====== Brano da leggere ======

Mi sono avvicinato al mondo della cucina quando ero molto piccolo. Trascorrevo le mie giornate tra la scuola e una piccola pasticceria di Martina Franca, la mia città. Mi sono appassionato da subito a questo lavoro apprendendo da un anziano signore le basi della pasticceria tradizionale italiana.
Ho continuato con l’alberghiero di Castellana Grotte: trascorrevo il mio tempo libero in un ristorante in cui ho avuto modo di conoscere chef di esperienza internazionale. Grazie ai loro racconti e all’esperienza di mio fratello, a sua volta cuoco, ho compreso che la cucina sarebbe stata la mia prima casa. Terminati gli studi, ho iniziato con le esperienze lontano da casa: in Sardegna, poi in Germania - una tappa importante con lo chef Guglielmo De Bonis – poi ancora all’hotel Cipriani di Venezia e al Cambio di Torino.

====== Voci elencate ======

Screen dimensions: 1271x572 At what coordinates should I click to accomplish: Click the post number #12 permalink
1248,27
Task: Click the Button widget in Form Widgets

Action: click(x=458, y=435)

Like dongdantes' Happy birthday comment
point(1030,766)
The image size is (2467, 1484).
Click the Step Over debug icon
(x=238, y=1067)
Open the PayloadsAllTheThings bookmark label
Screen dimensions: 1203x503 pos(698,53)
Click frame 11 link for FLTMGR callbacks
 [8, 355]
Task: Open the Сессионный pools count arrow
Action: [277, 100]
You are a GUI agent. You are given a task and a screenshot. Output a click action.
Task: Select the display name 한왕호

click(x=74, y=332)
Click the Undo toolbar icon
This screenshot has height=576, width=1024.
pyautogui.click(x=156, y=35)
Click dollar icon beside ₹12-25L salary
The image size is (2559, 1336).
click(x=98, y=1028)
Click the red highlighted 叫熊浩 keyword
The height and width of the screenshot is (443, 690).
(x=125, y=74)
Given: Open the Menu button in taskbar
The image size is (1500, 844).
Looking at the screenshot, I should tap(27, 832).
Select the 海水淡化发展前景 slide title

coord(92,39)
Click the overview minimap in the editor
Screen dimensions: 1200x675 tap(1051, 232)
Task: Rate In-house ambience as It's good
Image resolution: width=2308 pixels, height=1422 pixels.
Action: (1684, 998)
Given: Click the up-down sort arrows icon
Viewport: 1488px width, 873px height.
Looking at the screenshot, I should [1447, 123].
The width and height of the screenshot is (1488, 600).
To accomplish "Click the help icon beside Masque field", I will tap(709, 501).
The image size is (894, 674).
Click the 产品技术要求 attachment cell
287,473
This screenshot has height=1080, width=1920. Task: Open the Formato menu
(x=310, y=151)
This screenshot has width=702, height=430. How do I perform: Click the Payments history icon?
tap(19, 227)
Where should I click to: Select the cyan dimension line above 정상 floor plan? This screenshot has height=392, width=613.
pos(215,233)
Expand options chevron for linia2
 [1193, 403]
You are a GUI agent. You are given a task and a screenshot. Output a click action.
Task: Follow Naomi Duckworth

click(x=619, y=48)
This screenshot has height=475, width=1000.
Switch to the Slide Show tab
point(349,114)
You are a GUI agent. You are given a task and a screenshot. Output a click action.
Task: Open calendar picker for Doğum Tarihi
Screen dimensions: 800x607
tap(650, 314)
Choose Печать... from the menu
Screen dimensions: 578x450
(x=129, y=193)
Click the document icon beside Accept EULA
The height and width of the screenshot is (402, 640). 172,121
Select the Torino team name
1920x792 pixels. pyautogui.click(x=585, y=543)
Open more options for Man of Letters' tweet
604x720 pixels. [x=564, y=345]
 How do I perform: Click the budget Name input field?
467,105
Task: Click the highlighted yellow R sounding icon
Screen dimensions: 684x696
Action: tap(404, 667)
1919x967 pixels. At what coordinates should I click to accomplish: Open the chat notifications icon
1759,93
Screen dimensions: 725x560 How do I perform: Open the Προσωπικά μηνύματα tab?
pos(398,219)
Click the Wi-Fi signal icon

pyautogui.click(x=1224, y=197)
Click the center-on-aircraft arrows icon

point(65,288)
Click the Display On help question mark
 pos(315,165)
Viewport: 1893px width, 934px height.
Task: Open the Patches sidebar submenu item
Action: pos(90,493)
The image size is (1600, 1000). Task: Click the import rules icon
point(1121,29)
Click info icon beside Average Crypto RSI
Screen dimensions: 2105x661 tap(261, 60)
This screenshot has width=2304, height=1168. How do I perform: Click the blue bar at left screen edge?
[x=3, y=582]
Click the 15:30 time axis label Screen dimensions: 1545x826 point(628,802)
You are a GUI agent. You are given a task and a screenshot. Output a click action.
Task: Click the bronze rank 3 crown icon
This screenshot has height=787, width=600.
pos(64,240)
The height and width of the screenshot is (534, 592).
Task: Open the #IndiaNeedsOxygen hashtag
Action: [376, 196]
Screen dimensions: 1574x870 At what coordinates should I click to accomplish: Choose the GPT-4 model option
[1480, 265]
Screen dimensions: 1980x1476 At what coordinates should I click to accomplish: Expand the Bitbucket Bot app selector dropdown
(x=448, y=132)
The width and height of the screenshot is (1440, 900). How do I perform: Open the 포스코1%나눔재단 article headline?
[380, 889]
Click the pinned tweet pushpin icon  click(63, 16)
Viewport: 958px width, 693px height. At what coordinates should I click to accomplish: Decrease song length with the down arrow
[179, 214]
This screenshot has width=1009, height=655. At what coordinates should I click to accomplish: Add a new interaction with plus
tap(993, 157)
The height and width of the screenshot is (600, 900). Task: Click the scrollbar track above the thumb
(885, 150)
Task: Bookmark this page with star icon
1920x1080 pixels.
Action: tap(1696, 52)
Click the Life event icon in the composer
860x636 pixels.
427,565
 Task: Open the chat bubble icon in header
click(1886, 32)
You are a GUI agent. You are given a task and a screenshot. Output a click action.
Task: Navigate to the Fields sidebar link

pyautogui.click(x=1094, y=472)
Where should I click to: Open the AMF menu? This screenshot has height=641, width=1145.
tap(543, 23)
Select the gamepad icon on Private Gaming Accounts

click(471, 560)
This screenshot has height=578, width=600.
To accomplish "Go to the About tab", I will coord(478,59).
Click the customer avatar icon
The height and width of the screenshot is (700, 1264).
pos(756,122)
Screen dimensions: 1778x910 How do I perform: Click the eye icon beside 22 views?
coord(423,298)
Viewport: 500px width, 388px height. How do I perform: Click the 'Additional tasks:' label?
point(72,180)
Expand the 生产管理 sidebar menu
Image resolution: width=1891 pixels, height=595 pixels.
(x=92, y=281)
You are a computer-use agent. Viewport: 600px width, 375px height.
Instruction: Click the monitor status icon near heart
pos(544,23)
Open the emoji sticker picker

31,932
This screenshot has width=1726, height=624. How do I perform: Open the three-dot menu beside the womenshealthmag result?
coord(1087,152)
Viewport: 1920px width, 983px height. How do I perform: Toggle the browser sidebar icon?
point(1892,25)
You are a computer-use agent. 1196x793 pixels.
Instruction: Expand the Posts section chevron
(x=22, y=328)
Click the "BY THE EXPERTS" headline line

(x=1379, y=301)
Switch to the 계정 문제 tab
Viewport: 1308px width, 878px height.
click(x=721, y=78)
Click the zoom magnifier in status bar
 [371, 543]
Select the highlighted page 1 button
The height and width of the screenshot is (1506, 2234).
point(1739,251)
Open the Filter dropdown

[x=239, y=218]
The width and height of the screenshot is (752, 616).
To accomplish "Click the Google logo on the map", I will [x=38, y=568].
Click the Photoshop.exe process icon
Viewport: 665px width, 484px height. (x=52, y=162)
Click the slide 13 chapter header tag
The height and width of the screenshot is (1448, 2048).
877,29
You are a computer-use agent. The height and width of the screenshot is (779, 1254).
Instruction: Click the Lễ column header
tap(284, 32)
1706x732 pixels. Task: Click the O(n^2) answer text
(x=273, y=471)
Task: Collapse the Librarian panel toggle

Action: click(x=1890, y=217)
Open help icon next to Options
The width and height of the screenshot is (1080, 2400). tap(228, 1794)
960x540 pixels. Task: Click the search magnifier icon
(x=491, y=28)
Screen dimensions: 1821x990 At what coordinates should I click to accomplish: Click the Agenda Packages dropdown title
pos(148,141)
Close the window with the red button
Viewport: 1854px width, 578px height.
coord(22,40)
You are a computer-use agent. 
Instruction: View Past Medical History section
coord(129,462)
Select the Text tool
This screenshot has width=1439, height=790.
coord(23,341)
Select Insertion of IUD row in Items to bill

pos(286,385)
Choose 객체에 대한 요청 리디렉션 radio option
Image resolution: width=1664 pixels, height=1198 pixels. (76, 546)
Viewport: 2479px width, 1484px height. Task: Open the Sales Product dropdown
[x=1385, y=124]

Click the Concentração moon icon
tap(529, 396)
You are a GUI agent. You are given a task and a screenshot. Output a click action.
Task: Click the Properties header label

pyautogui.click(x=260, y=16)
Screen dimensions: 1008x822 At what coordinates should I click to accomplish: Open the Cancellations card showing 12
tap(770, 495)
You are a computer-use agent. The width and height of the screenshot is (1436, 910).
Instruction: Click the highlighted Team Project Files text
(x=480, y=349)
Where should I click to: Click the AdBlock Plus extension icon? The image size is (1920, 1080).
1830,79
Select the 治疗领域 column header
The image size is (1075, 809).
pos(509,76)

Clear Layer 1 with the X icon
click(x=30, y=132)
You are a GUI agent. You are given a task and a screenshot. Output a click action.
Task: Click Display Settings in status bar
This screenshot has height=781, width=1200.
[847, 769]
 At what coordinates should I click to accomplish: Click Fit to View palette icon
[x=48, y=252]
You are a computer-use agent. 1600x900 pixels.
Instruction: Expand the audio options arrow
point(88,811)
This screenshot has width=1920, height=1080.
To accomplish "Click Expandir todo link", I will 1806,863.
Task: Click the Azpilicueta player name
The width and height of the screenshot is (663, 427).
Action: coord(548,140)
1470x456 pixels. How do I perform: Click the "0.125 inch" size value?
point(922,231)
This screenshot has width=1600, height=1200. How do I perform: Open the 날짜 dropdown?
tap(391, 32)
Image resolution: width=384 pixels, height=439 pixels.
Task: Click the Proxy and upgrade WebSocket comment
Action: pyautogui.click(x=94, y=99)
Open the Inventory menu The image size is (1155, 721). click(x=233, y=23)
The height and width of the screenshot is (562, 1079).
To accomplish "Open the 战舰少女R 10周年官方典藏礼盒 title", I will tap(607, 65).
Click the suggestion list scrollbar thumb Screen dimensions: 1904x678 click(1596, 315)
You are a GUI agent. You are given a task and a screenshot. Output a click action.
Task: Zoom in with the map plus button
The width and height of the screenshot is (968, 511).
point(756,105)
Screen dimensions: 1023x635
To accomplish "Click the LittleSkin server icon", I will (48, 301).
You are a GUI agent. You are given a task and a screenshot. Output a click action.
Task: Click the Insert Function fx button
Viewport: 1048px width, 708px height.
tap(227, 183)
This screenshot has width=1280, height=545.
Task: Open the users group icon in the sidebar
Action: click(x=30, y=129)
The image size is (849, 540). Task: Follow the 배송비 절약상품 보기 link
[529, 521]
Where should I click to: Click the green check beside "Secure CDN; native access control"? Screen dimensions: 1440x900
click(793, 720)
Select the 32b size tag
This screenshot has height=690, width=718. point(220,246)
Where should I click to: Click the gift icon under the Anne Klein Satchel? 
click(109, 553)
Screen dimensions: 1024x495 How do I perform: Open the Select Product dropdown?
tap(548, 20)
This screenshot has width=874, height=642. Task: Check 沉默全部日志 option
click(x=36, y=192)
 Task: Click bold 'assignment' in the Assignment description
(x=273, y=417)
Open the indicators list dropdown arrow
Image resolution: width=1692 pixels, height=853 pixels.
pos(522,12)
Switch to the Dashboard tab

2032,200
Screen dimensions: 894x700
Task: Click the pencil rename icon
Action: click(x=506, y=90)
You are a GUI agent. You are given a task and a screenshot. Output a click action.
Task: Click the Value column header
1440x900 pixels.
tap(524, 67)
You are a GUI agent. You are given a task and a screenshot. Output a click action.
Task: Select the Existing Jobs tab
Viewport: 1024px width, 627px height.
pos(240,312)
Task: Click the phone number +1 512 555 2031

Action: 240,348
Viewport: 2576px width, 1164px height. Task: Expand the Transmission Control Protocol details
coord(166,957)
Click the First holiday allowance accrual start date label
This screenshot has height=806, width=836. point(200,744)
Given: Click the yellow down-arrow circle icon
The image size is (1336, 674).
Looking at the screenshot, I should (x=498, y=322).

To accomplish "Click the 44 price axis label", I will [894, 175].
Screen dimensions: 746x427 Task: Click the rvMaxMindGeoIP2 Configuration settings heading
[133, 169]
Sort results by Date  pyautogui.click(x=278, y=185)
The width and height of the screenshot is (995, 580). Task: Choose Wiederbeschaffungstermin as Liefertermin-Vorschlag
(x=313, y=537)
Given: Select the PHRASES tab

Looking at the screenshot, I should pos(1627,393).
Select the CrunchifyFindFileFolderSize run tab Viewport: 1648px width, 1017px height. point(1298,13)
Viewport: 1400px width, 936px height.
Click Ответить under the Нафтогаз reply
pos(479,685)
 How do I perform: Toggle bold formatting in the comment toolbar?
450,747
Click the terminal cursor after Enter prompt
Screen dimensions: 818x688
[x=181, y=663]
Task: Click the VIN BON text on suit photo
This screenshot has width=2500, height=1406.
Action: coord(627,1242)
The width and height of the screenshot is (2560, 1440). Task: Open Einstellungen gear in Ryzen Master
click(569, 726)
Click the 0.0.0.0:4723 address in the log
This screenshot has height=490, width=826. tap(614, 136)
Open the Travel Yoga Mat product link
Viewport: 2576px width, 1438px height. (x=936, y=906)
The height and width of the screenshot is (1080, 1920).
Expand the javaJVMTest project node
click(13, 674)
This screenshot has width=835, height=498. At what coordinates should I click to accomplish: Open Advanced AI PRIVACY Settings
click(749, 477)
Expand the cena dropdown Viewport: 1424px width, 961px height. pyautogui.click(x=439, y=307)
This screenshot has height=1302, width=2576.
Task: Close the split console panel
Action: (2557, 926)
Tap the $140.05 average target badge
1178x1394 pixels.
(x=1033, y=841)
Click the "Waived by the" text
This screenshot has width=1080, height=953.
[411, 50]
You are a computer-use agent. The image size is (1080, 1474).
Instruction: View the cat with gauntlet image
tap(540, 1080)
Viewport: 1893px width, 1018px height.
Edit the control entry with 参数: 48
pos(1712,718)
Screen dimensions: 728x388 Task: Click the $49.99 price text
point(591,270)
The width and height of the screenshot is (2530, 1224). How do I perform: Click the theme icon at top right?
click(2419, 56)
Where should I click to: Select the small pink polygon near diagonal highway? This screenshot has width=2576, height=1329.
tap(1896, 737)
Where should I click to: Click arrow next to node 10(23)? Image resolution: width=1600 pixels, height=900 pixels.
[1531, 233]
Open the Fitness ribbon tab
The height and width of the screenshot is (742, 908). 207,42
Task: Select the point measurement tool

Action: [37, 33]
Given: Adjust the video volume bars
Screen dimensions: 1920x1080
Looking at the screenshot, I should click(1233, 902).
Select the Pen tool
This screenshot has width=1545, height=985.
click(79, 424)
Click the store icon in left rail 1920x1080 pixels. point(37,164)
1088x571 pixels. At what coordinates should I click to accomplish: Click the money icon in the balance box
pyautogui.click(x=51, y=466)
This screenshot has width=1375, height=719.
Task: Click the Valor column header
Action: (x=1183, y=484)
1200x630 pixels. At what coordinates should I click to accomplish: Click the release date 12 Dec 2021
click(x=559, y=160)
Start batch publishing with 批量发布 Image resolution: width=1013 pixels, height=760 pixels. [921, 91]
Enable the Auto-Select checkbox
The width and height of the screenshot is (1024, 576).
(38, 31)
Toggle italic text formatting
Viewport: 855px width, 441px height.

======

Per ciascuna affermazione indica se concorda con il brano da leggere. Rispondi sì o no e riporta tra virgolette le parole del brano che lo stabiliscono. 1. La piccola pasticceria frequentata da bambino si trovava a Martina Franca. 2. Il fratello lavorava come pasticciere. 3. Dopo la Germania viene nominato l'hotel Cipriani di Venezia.

Soluzione
1. Sì: "una piccola pasticceria di Martina Franca, la mia città".
2. No: "all’esperienza di mio fratello, a sua volta cuoco".
3. Sì: "poi ancora all’hotel Cipriani di Venezia".